### Problem description
A word-for-word copy is needed of the line containing "You are a computer-use" and every line after it through the end of the records below, leaving out all pictures.

### Data

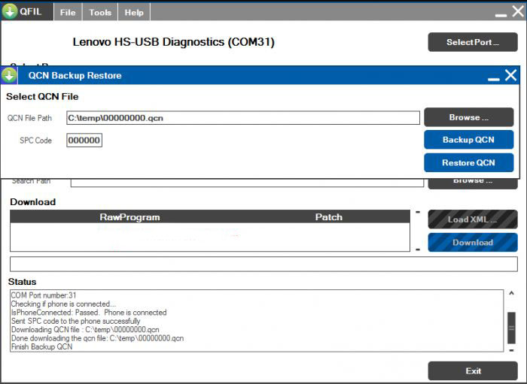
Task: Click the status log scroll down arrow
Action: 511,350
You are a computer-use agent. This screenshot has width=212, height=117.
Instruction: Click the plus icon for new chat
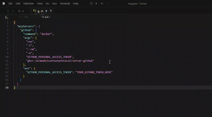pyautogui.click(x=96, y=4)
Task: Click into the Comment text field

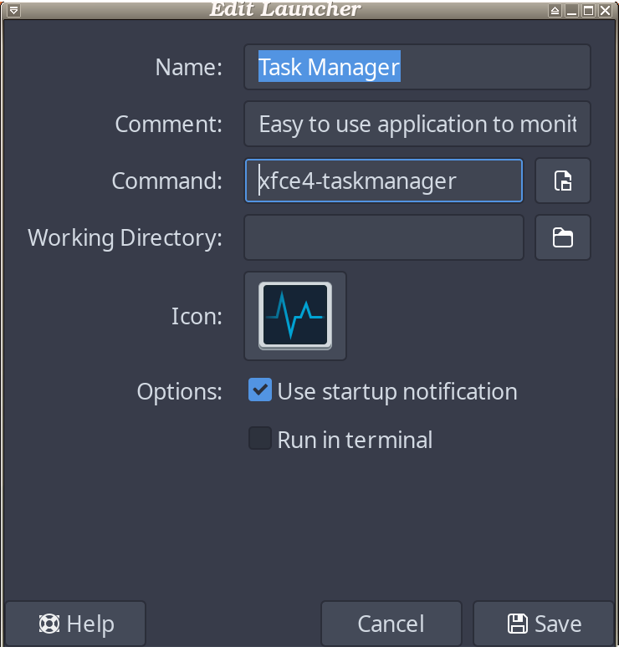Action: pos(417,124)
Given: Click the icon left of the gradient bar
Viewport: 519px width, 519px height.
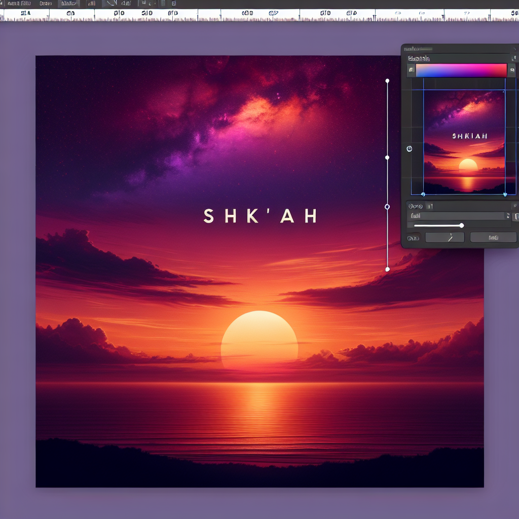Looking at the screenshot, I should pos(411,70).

### Reply to the exercise
You are a computer-use agent. This screenshot has width=212, height=117.
Instruction: Click the plus icon for new chat
pyautogui.click(x=96, y=4)
Task: Click into the Comment text field

Action: pos(417,124)
Given: Click the icon left of the gradient bar
Viewport: 519px width, 519px height.
Looking at the screenshot, I should pos(411,70).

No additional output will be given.